Histórica também é a conhecida ‘Casa do Presidente’ nas imediações da Murdeira. Os mais informados contam que diplomatas e políticos cubanos, angolanos, sul-africanos e cabo-verdianos podem ter esboçado a paz em Angola, aqui mesmo, na ilha do Sal. Esta casa que ainda pode ser visitada serviu de cenário para os encontros secretos entre actores internacionais nos anos 80, durante o apogeu da Guerra civil em Angola.
Ruínas da antiga povoação ‘Madama’, que antecedeu o nascimento da cidade de Espargos resistem aos tempos e podem igualmente ser visitados.
A cidade multilingue que nunca dorme
Passeios de barco, aulas de mergulho e banhos de sol. Imperdíveis sim, mas é quando os barcos descansam serenos atracados na praia que a cidade de Santa Maria acorda. Música ao vivo em cada canto, em cada pequeno bar. A cultura feita ao vivo e a mil cores. Esta é a cidade turística que precisa de ser descoberta. A cidade multilingue que nunca dorme.

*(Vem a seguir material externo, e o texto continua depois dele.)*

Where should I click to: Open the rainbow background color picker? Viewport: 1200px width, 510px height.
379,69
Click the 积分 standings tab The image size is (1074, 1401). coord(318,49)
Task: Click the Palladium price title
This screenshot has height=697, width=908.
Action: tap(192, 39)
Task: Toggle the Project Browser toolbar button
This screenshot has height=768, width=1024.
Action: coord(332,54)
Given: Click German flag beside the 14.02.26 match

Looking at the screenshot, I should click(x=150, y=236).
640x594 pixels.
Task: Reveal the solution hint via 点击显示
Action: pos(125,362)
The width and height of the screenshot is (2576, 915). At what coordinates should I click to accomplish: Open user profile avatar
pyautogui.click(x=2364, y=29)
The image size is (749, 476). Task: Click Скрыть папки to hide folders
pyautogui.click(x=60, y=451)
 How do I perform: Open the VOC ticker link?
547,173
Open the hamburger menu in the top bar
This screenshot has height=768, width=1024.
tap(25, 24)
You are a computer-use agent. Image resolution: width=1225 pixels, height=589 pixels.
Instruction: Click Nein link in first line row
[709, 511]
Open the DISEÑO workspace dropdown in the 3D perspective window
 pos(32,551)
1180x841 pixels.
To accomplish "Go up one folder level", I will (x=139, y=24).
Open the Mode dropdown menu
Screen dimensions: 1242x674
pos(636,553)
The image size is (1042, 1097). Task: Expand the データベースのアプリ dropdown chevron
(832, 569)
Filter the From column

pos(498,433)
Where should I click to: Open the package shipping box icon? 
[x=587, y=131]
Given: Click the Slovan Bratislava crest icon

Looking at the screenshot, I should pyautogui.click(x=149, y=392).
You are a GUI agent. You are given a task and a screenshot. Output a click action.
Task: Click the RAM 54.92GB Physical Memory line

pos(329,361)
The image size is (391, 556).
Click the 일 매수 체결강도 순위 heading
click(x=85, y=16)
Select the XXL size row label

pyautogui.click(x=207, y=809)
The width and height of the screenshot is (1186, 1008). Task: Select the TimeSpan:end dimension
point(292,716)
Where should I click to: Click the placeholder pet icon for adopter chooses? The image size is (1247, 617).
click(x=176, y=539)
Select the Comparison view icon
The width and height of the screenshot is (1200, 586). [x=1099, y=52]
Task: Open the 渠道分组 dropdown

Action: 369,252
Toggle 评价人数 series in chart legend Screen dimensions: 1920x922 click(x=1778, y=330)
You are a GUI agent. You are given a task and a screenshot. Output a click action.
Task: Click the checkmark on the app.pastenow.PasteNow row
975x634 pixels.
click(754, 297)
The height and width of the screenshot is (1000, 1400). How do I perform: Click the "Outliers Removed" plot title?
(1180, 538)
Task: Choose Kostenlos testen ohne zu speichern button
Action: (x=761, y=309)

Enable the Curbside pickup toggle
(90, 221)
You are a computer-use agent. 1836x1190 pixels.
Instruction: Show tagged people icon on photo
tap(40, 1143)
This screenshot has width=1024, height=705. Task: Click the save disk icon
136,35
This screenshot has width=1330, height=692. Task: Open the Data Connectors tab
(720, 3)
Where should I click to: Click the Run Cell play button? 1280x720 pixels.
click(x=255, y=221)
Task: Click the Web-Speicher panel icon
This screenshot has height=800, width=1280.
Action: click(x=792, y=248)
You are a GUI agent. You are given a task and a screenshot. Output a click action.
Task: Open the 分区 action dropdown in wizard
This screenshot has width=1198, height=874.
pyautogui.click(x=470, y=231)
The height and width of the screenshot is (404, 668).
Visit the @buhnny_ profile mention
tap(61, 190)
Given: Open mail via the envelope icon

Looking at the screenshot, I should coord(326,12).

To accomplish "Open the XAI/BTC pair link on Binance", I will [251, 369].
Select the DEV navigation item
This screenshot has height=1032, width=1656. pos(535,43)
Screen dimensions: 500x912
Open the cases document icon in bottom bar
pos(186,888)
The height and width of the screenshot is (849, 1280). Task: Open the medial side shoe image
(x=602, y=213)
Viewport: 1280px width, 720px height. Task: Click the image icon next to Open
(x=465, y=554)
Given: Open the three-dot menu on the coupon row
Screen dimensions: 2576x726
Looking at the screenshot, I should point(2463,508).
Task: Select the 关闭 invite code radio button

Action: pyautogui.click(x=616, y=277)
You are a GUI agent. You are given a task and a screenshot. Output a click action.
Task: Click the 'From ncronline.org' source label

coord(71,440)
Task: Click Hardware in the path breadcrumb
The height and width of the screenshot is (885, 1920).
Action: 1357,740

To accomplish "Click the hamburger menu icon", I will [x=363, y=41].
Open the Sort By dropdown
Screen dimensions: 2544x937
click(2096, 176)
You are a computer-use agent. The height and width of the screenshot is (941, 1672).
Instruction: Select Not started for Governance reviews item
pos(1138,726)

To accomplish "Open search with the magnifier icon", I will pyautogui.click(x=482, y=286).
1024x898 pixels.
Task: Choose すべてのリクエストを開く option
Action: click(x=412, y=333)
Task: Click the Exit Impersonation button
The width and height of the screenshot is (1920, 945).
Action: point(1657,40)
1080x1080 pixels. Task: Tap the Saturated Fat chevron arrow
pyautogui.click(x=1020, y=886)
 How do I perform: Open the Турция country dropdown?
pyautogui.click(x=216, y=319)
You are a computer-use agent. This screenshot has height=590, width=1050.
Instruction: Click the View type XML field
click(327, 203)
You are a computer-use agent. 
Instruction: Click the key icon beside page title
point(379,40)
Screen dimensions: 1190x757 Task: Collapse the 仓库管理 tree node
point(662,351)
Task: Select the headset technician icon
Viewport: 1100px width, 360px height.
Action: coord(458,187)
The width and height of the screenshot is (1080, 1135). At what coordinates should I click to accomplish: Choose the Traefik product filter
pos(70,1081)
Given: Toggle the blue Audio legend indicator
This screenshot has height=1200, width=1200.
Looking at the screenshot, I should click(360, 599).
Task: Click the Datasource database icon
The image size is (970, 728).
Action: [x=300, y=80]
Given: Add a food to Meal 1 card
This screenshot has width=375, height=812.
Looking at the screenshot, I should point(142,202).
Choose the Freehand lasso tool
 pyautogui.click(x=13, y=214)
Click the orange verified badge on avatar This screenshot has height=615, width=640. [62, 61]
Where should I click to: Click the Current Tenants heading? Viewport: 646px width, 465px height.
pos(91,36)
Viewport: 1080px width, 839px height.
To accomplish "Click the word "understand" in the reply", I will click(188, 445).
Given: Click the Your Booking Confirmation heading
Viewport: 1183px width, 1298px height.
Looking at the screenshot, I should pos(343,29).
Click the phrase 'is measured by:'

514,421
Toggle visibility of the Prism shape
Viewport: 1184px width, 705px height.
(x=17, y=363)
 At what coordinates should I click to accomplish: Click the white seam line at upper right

Um cartaz anuncia Sílvia Medina e Ricardo Castell. Mais à frente o exímio guitarrista Sandro Pimentel dá um show digno das melhores salas de espectáculos. Paramos para ouvir chorar o sax de Beverly Chadwick, a inglesa que adoptou Santa Maria como sua. Entre ‘coks e bafas’, a música que se ouve é crioula, mexicana, brasileira e americana e transporta-nos numa viagem cultural inigualável e sem destino certo.
Santa Maria é a mais cosmopolita cidade de Cabo Verde. Entre as línguas faladas e ouvidas diariamente, o português, o inglês, o alemão, o italiano, o espanhol, o francês. Mas também não estranhe se ouvir um pouco de portunhol, criolês ou italianês. Oficial mesmo é comunicar e no final de contas é só isso que importa.
Como ir?
A TACV voa todos os dias para a ilha do Sal a partir de ilhas como Santiago e São Vicente e também há barcos que fazem ligações inter-ilhas embora o transporte marítimo esteja a atravessar uma fase menos positiva com menos ofertas. De qualquer modo e se não enjoar não custa tentar já que as viagens de avião encarecem um pouco as férias. Também há voos diários que chegam da Europa através da companhia de bandeira nacional, da TAP e de outras companhias aéreas.
Onde ficar?
São inúmeros os hotéis e resorts instalados na ilha do Sal. No próximo mês de Novembro o visitante poderá contar com mais um hotel cinco estrelas, o Melia Dunas também localizado em Santa Maria a juntar-se aos já existentes. Também com condições excelentes há residenciais e pequenos hotéis com serviços de muita qualidade como o Relax, o Paz e Bem, em Espargos, o hotel Da Luz e o Nha Terra.
Onde comer?
Quando a fome apertar não desespere porque as ofertas são muitas. Restaurantes dos mais finos estão ao seu dispor e muito bem localizados no centro da cidade de Santa Maria. Se, como nós, não tem muito para gastar a dica é optar pela combinação de um serviço sem muita pompa mas com sabor e qualidade. Em Santa Maria, todos conhecem o pequeno barzinho improvisado do Guste, homem de Santiago que há muito tempo escolheu o Sal para viver. Em Espargos a melhor oferta é o Benvass Restaurante mas também vale a pena provar os petiscos de Mari Lunguinha. E que tal um pôr-do-sol em Palmeira, saboreando uma moreia frita na tradicional Casa dos Pescadores?
Dicas ao viajante
Qualquer época do ano é boa para conhecer a ilha do Sal, mas a partir de Novembro começa a verdadeira época alta na ilha que coincide com os meses de Inverno rigoroso na Europa. Nesta altura aumenta o movimento de visitantes que chegam de fora. No entanto, se está no arquipélago aconselhamos os meses de Agosto a Outubro. Com sorte vai poder participar do carnaval de verão do Trio Babel e do road trip Salfari, eventos criados por locais e que se traduzem numa forma divertida e radical de conhecer o Sal.